GIVEN PASSAGE:
+ + + + + + +
Pediatric emergency nurse packs up for a new hospital in a new city every 13 weeks.
What do you do? I work as a travel nurse in the bustling Seattle Children’s Hospital emergency department. My job entails helping out hospitals that have the need for an experienced and qualified pediatric emergency nurse capable of taking a full patient load after only a few days of orientation.
I pack up all of my belongings in my car and move to new hospitals every 13 weeks. Before Seattle Children’s I had the pleasure of working in San Diego, and before that in Philadelphia.
How did you decide on that specialty? I always dreamt of being a pediatric nurse, and of exploring this beautiful world. Travel nursing sometimes feels like it’s too good to be true — housing, food and travel expenses are paid for (tax-free) by my agency in addition to an hourly wage from the hospital.
The hardest part is being so far away from my family; I am beyond lucky to have their support in chasing my wildest dreams.
What’s a typical day like? Well, I guess you could say that no day for me is really ever typical. Being in new emergency rooms every few months means that I can see anything and everything that rolls through the ambulance bay doors. I work rotating 12-hour shifts and on nights, weekends and holidays.
Having four days off per week leaves plenty of time for adventuring around my newfound locales!
What’s the best part of the job? I feel thoroughly blessed to get to work with resilient little fighters at some of the world’s foremost pediatric research centers. Seeing a child smile after a rough procedure makes all the [literal] blood, sweat and tears more than worth it.
What surprises people about what you do? When I tell people about my job, they’re most amazed by how quickly the timeframe of my assignments come and go. Just as I am becoming accustomed to a certain hospital or neighborhood, it’s already time to leave for the next hospital that is in need of a little help. I wouldn’t dream of doing anything else!
+ + + + + + +
EXTRACTED RECORDS:

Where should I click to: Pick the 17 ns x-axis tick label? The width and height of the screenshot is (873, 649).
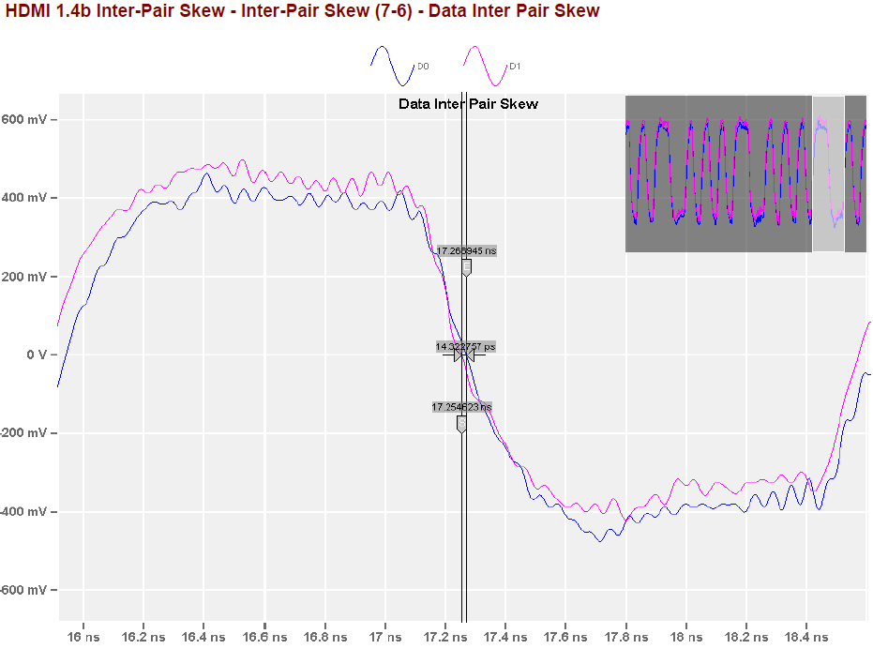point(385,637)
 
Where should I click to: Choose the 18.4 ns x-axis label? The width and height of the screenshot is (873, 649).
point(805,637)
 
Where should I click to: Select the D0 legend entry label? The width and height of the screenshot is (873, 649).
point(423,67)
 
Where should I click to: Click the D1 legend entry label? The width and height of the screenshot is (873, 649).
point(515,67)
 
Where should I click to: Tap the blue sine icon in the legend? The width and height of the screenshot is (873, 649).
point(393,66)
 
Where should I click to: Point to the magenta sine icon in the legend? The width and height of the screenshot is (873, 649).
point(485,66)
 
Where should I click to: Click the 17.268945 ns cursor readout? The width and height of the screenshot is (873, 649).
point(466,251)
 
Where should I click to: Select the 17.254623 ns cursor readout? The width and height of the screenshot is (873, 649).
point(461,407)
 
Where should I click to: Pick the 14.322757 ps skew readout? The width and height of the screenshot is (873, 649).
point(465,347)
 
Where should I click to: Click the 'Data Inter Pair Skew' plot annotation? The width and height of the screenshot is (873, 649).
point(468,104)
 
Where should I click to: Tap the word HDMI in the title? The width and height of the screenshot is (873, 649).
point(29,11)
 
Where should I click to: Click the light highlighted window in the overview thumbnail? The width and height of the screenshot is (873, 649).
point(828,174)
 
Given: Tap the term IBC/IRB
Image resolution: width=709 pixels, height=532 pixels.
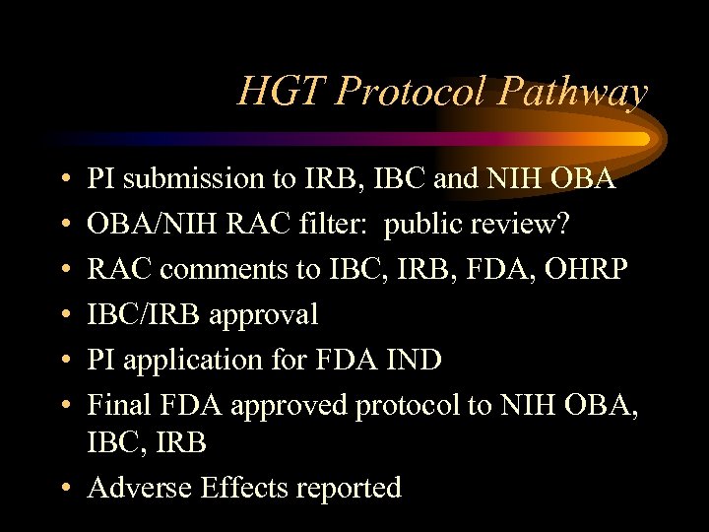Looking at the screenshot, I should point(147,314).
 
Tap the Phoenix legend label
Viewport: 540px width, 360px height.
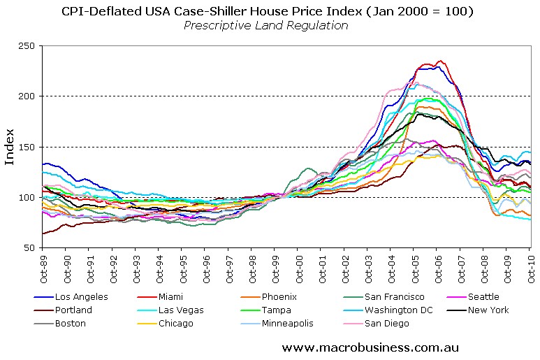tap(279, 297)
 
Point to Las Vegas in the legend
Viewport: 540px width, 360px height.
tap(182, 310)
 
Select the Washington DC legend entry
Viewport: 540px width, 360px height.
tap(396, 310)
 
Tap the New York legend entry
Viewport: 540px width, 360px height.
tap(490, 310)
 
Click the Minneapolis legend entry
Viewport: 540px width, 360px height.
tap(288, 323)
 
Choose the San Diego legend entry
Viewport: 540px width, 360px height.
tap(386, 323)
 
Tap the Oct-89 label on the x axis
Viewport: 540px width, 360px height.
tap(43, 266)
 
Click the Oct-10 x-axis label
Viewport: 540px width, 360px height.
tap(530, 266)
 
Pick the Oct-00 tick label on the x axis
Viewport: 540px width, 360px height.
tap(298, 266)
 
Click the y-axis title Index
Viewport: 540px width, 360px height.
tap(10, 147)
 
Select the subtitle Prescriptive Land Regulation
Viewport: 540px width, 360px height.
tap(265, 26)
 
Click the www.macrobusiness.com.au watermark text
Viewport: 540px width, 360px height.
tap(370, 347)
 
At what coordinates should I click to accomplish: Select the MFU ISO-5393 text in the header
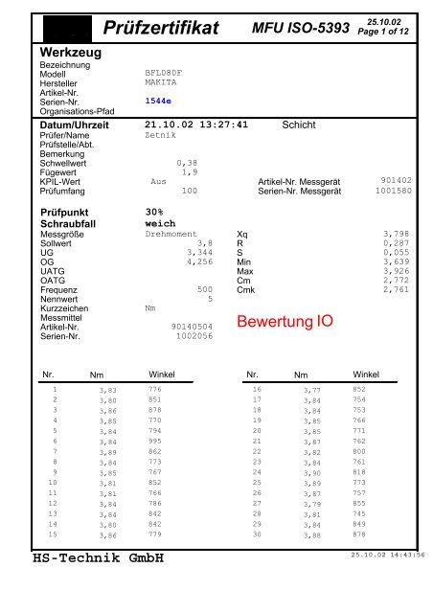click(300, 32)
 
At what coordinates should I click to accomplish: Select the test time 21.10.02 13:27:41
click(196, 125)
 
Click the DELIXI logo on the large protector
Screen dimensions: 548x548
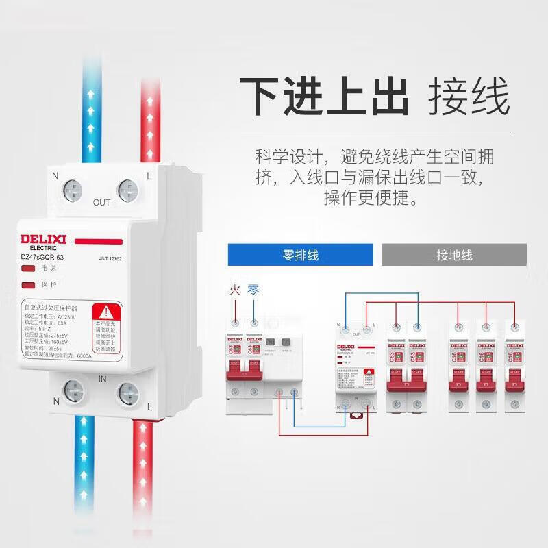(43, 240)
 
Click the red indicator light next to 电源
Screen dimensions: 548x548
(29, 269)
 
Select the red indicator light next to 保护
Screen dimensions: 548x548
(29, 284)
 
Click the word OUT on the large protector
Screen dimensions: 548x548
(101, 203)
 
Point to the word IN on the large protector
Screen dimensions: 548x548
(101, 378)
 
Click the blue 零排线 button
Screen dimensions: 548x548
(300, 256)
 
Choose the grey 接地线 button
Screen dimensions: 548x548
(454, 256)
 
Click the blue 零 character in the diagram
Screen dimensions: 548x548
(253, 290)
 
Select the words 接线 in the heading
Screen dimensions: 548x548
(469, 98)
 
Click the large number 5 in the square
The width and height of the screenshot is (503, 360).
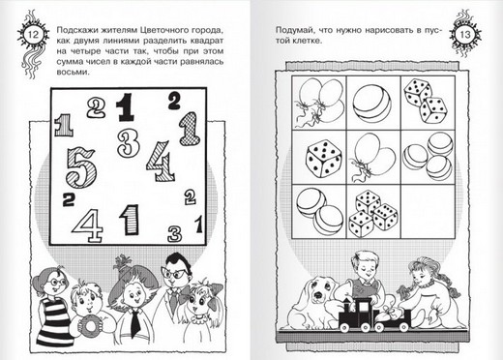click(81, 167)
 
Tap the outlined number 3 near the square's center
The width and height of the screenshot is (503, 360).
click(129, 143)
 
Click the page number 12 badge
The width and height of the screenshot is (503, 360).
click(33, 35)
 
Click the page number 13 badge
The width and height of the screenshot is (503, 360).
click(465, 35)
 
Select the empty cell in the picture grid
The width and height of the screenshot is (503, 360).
+ + + + + + +
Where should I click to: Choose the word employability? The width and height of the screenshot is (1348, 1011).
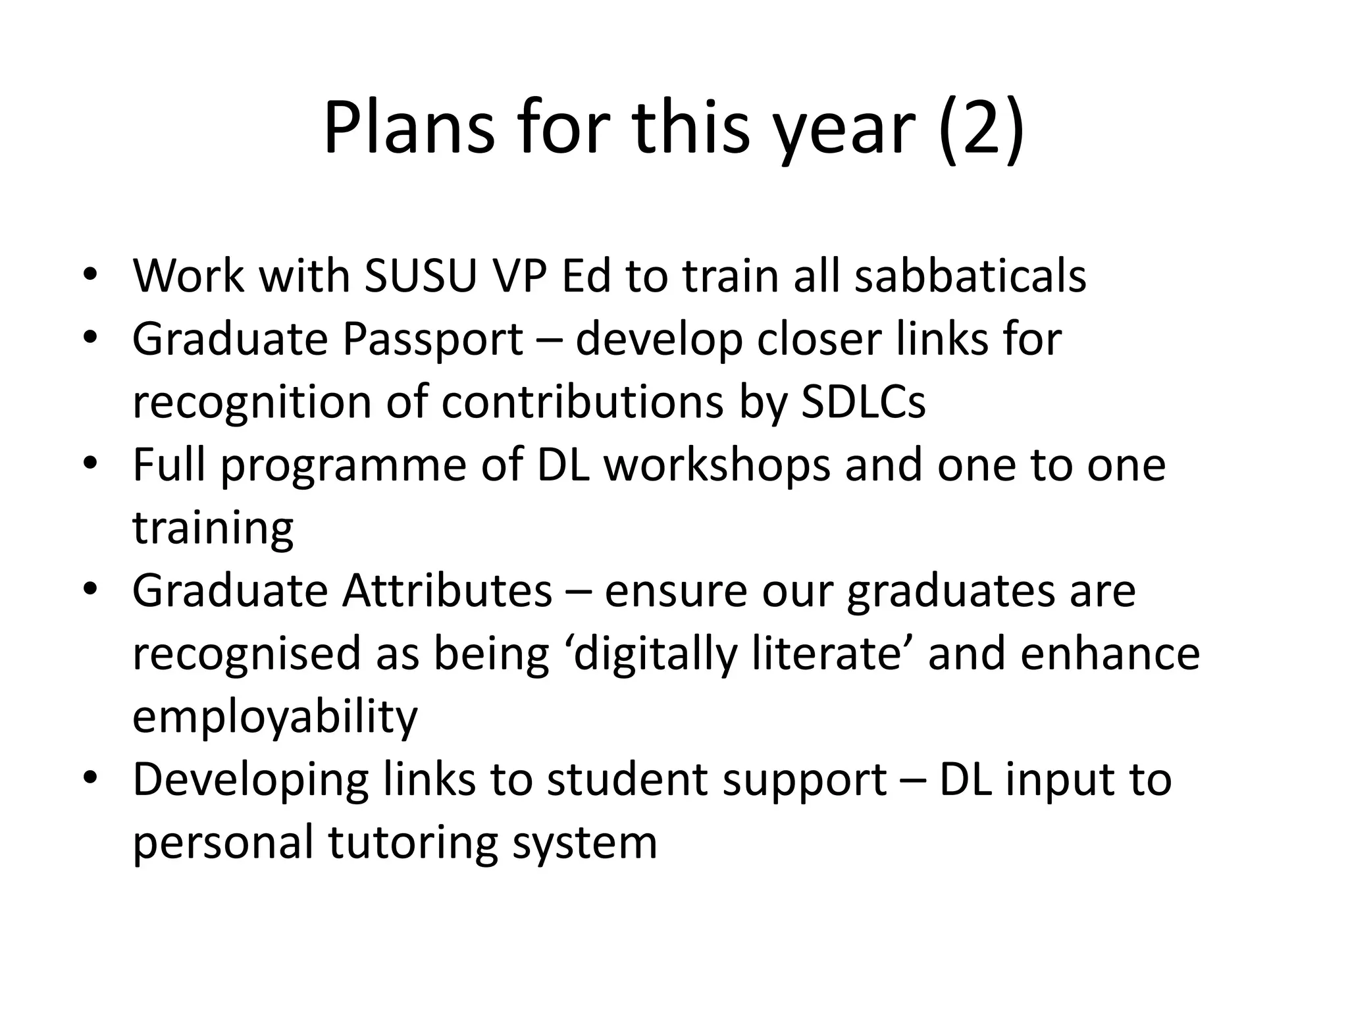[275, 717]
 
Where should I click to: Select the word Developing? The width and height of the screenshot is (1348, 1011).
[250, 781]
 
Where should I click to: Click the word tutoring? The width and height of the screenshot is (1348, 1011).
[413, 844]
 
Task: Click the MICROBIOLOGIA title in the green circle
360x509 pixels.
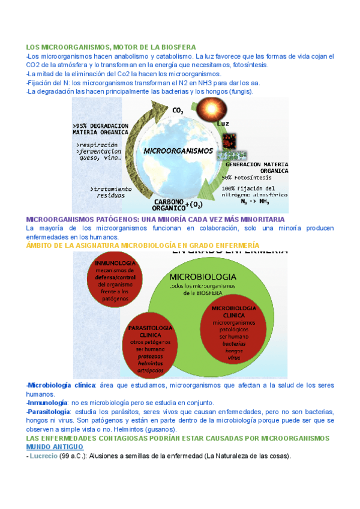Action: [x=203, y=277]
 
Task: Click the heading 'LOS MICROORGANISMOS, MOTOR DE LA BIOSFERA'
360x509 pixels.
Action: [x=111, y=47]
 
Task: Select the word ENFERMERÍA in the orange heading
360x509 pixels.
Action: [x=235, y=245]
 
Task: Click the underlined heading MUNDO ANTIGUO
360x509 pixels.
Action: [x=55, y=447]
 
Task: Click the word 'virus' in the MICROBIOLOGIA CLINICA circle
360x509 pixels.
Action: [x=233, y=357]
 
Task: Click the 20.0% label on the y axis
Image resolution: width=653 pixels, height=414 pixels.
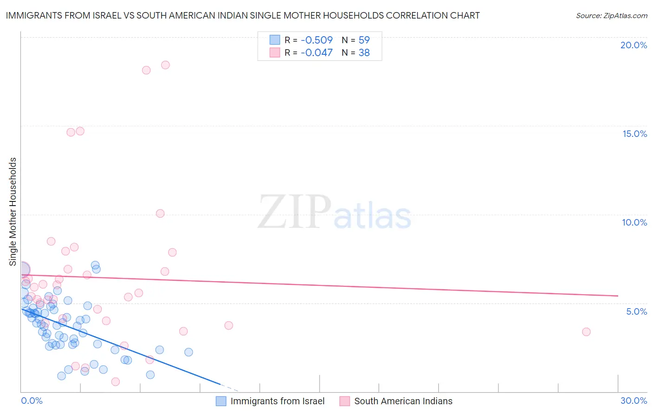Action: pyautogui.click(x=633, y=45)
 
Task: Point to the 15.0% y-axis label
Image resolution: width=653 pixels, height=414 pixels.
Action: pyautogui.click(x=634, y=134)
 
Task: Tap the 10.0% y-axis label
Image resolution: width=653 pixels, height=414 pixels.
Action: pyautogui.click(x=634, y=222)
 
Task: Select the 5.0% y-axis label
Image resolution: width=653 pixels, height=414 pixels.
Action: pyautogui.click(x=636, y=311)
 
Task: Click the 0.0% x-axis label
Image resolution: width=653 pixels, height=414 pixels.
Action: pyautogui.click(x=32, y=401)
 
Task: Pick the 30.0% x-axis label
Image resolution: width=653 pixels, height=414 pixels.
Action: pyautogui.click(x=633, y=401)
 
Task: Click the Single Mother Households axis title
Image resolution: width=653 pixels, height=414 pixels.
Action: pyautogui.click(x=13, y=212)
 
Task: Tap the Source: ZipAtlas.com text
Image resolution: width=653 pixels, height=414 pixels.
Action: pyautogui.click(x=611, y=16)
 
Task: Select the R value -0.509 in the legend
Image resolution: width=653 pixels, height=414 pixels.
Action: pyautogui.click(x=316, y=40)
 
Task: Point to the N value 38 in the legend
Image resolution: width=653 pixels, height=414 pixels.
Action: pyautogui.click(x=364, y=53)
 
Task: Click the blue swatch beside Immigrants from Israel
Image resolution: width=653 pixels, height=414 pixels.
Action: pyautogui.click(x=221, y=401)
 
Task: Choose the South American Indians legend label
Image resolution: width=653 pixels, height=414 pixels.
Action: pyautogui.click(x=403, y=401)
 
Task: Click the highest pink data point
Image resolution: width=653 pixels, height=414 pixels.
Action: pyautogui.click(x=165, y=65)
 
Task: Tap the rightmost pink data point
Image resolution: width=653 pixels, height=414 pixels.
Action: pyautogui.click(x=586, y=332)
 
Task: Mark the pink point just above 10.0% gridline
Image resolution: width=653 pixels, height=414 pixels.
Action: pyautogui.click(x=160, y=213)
+ + + + + + +
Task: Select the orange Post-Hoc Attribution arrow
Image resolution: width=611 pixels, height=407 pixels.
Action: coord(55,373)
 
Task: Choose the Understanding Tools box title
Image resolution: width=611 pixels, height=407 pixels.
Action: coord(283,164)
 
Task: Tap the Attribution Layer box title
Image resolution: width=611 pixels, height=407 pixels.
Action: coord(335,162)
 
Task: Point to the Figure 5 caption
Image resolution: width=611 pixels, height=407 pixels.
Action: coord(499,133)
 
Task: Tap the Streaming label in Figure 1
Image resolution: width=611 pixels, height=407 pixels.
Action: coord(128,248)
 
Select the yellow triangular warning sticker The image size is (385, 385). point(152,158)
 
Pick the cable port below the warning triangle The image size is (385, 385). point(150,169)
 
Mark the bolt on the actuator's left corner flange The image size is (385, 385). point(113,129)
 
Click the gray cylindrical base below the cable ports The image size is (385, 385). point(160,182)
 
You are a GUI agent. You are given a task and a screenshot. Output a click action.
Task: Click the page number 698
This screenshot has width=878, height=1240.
+ + + + + + +
ACTIVITY LIST:
a - In the nurse interview above, how often does the nurse move to a new hospital?
b - Please write out the nurse interview from "What do you" up to and including "from the hospital.".

SOLUTIONS BELOW:
a - Every 13 weeks.

b -
What do you do? I work as a travel nurse in the bustling Seattle Children’s Hospital emergency department. My job entails helping out hospitals that have the need for an experienced and qualified pediatric emergency nurse capable of taking a full patient load after only a few days of orientation.
I pack up all of my belongings in my car and move to new hospitals every 13 weeks. Before Seattle Children’s I had the pleasure of working in San Diego, and before that in Philadelphia.
How did you decide on that specialty? I always dreamt of being a pediatric nurse, and of exploring this beautiful world. Travel nursing sometimes feels like it’s too good to be true — housing, food and travel expenses are paid for (tax-free) by my agency in addition to an hourly wage from the hospital.